Based on these projections, Garnaut claims that developed economies will have to cut emissions by five per cent a year over the next decade to stabilise atmospheric concentrations at the 450 parts per million level that scientisist believe will deliver a global rise in temperatures of two degrees.
The report argues that demanding such deep cuts in emissions is likely to force some countries to turn their backs on the UN climate talks and that negotiators should consider adopting a less ambitious goal.
"The awful arithmetic means that exclusively focusing on a 450ppm outcome, at this moment, could end up providing another reason for not reaching an international agreement to reduce emissions," the report claims. "In the meantime, the cost of excessive focus on an unlikely goal could consign to history any opportunity to lock in an agreement for stabilising at 550ppm, a more modest, but still difficult, international outcome. An effective agreement around 550ppm would be vastly superior to continuation of business as usual."

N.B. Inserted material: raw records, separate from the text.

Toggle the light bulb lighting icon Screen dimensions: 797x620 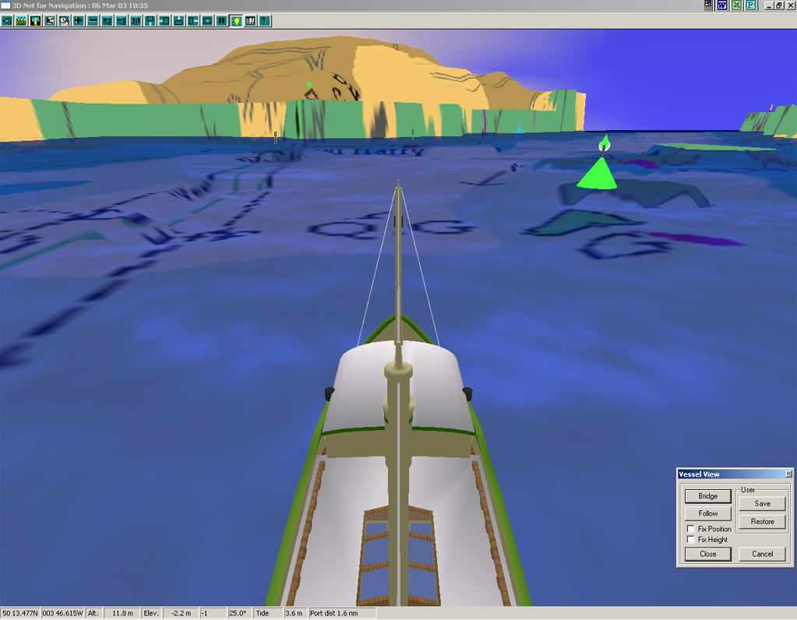coord(236,21)
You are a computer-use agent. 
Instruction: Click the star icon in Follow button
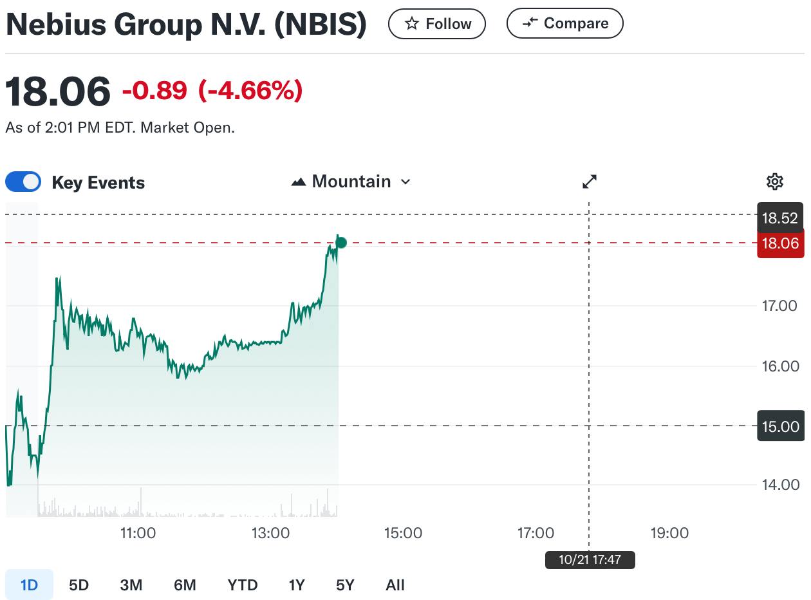click(x=412, y=24)
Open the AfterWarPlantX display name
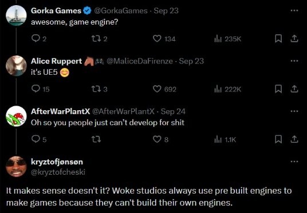 pyautogui.click(x=60, y=111)
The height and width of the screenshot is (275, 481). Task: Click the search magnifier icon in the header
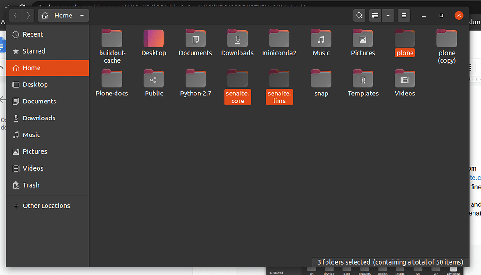[359, 16]
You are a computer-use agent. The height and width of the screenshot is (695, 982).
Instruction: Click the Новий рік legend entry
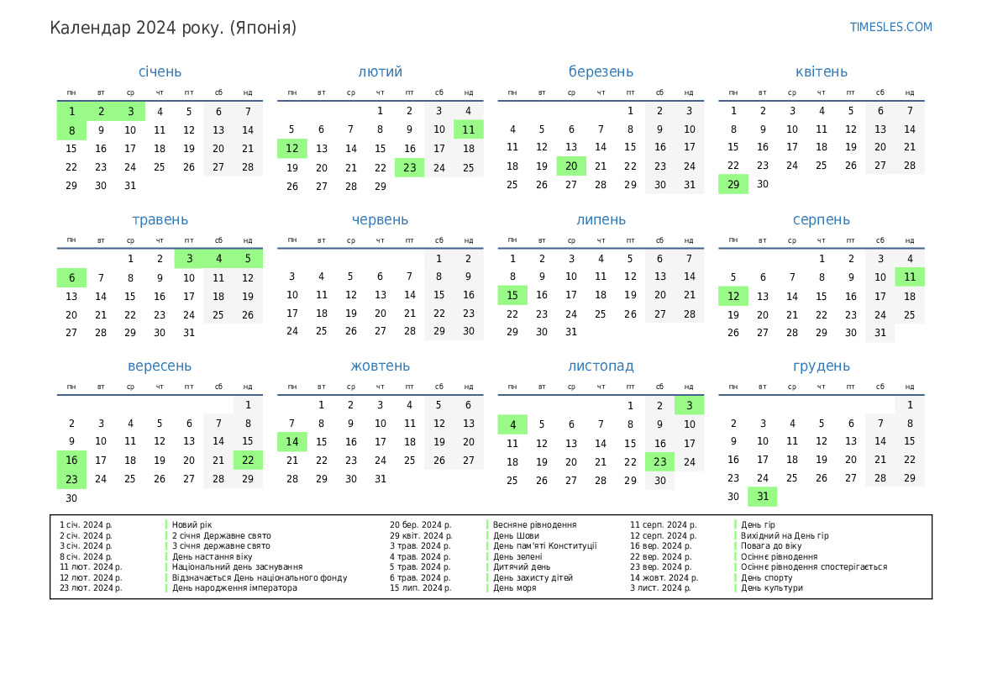pos(192,525)
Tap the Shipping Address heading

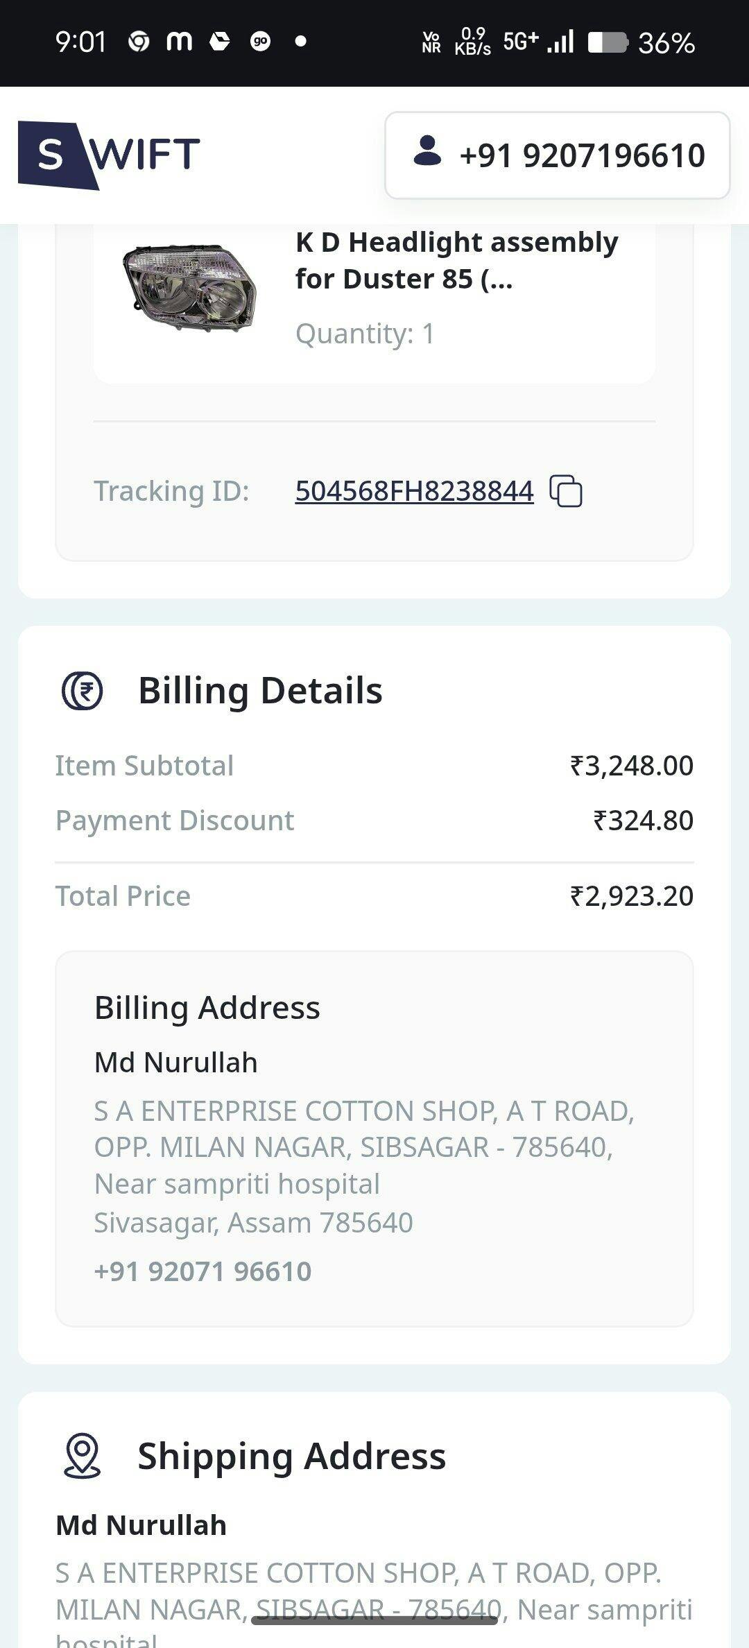(x=291, y=1456)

However, Europe looks set to resist the proposals, arguing that aiming for anything greater than a two degree rise in temperatures risks dangerous levels of irreversible climate change where so-called "feed back loops" such as the release of methane from melting permafrost results in runaway global warming.
A spokeswoman for the UK Department of Energy and Climate Change said the government would resist any attempt to water down the proposed two degree target.
"While the Garnaut review agrees that Australia should support the objective of reaching a global deal consistent with a two degree limit, it states that the chances of doing so are not great," she said. "The UK believes firmly the world can and should be making every possible effort to limit temperature rise to two degrees and therefore avoid dangerous climate change."
Her comments were echoed by the German government, a spokesman for which told The Australian newspaper would oppose the 550ppm target proposed by Garnaut.
"The German government considers it necessary and feasible to limit global warming to two degrees," he said. "This implies that we need to stabilise the concentration of greenhouse gases at about 450ppm equivalent, with developed countries collectively reducing their greenhouse gas emissions by 25-40 per cent by 2020, compared to 1990 levels."